## WHAT IS EXPECTED
Copy the material from its beginning through the line containing "coord(15,134)", replacing "mail icon" with "inbox icon" and changing nothing else. Leave the pictures out.
** begin PROVIDED RECORDS **
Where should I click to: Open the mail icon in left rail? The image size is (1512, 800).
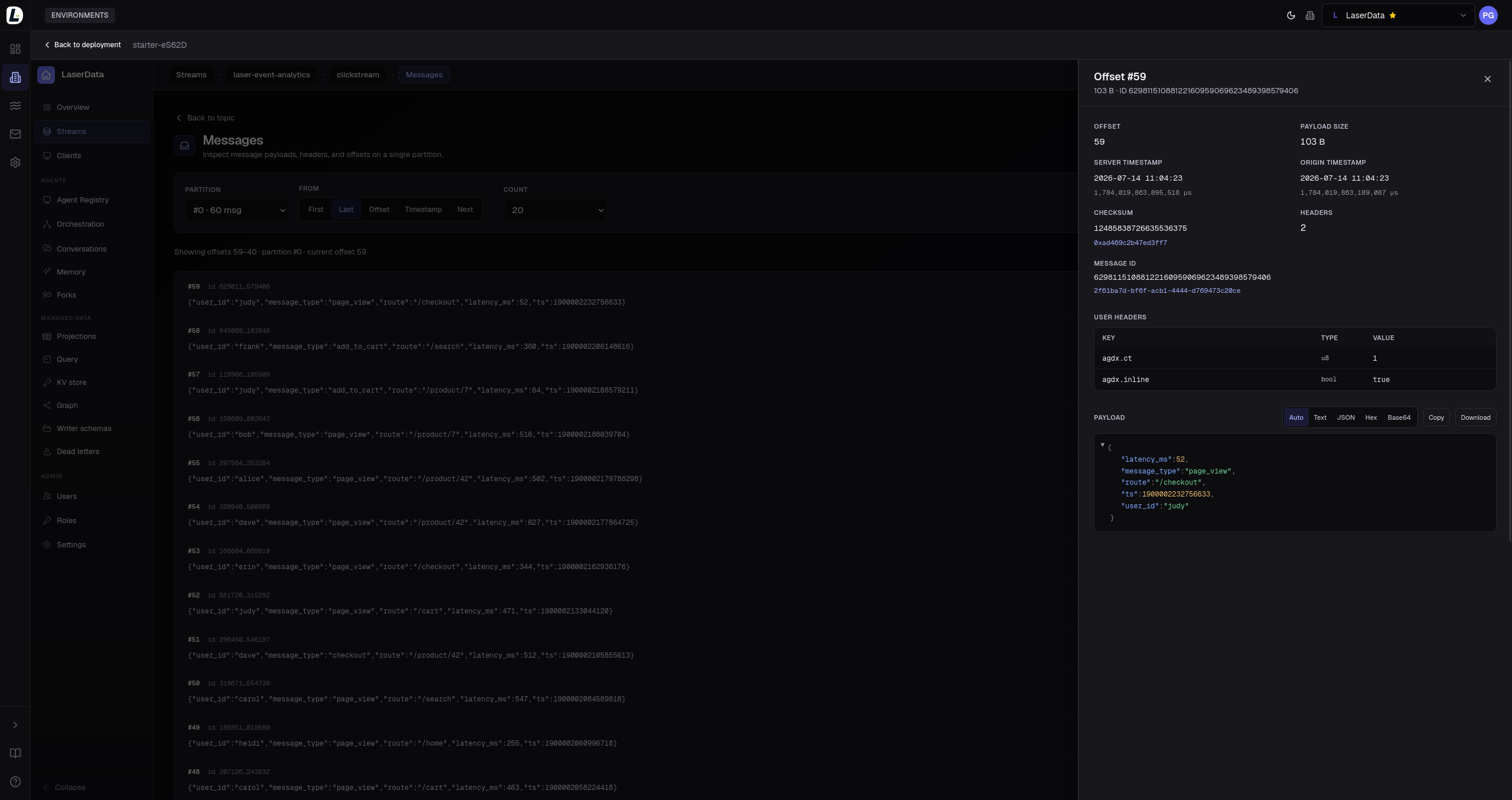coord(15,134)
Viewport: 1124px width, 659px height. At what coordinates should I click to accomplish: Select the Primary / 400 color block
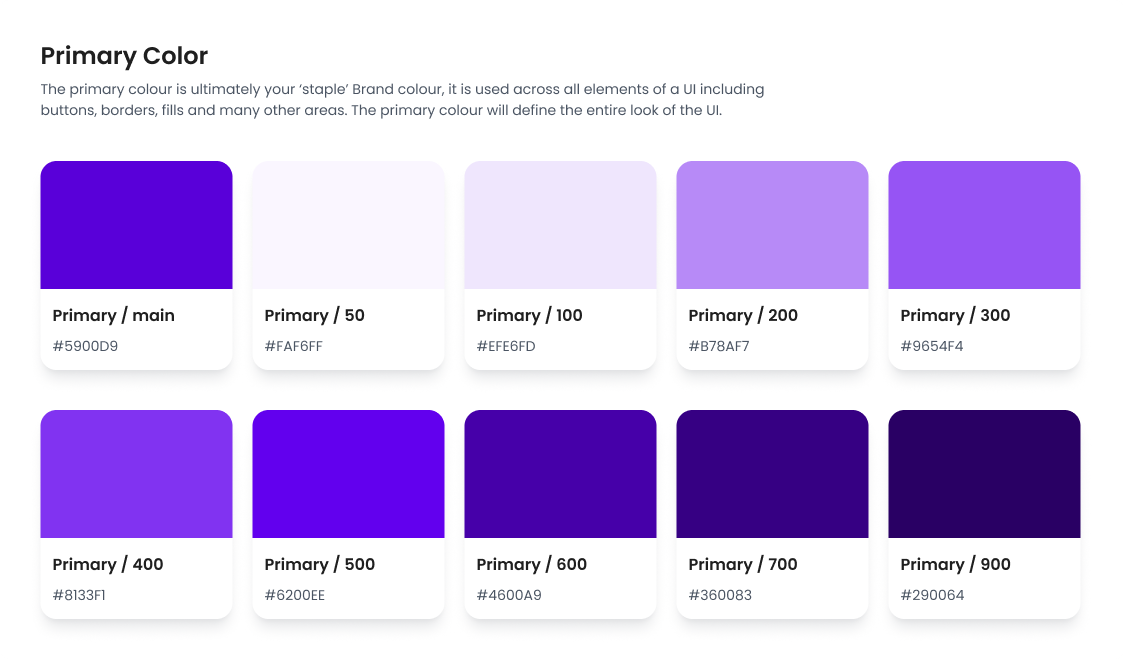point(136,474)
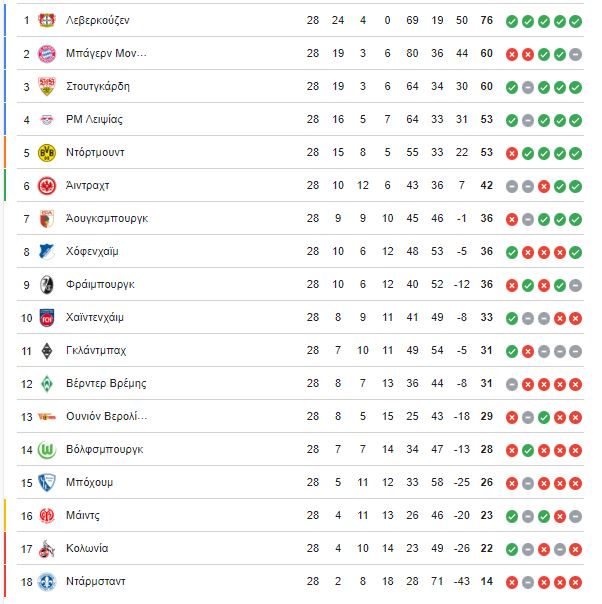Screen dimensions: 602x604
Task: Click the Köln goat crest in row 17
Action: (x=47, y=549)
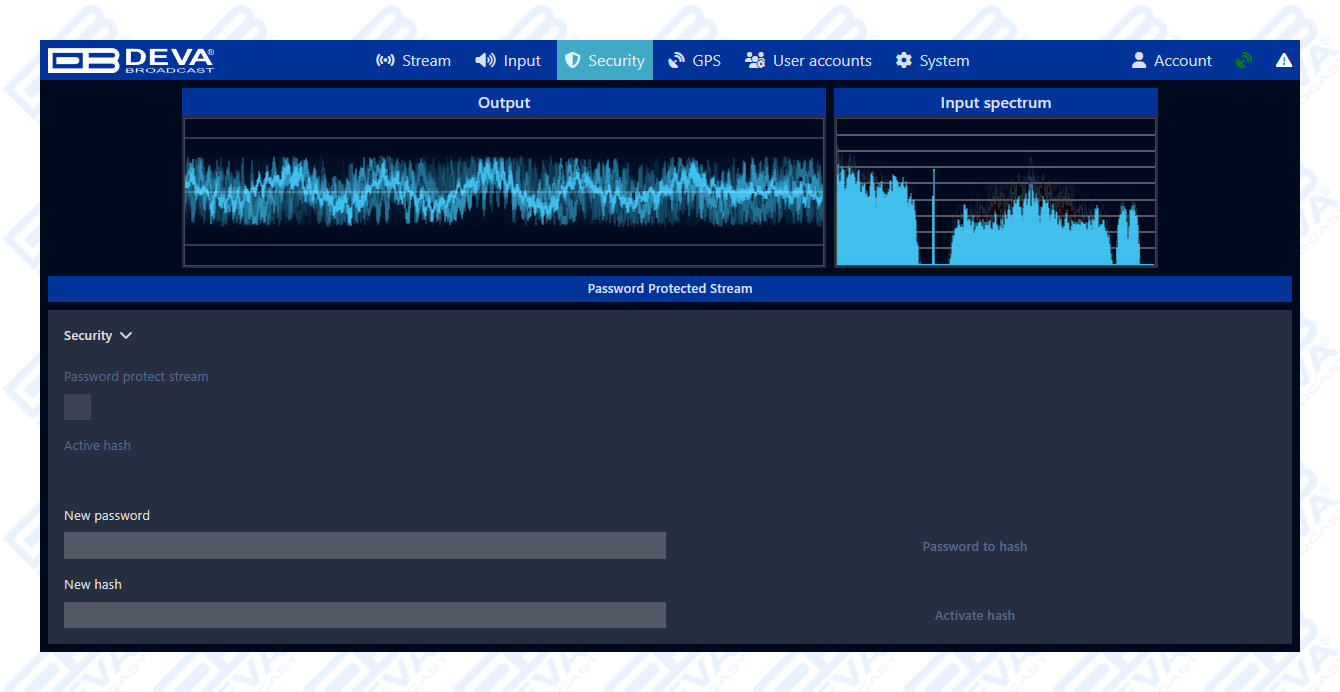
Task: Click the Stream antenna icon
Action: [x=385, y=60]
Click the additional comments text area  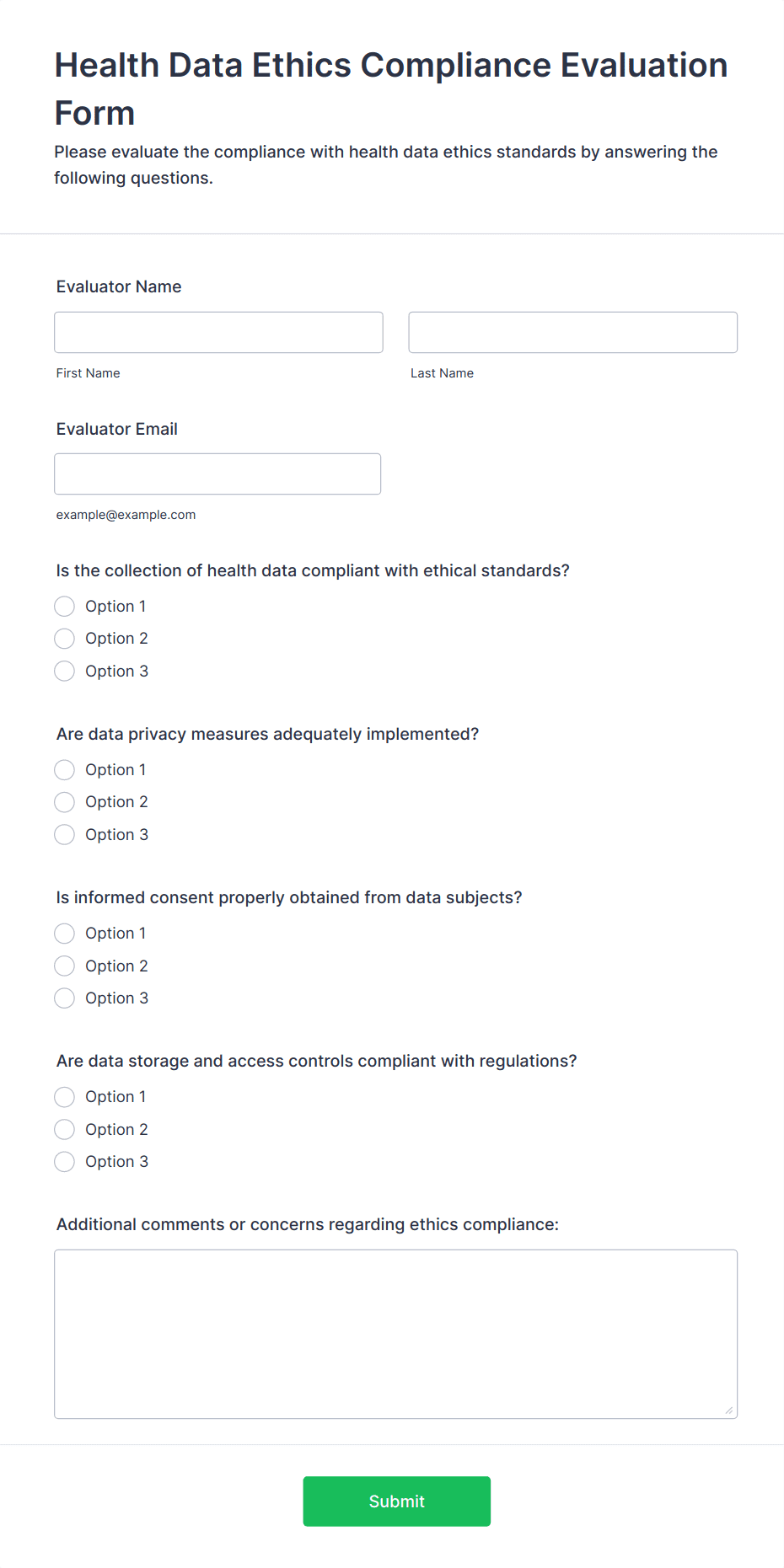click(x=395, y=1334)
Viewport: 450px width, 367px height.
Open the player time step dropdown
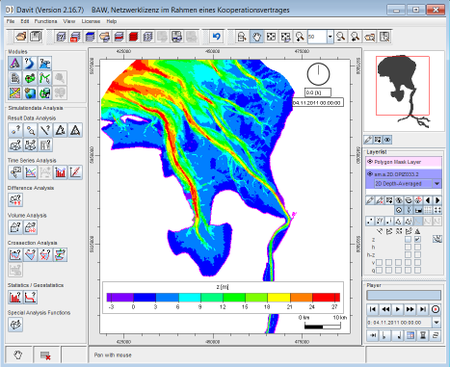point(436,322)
** end PROVIDED RECORDS **
## RESPONSE TO THE EXERCISE
Where should I click to: Open the inbox icon in left rail? The image size is (1512, 800).
coord(15,134)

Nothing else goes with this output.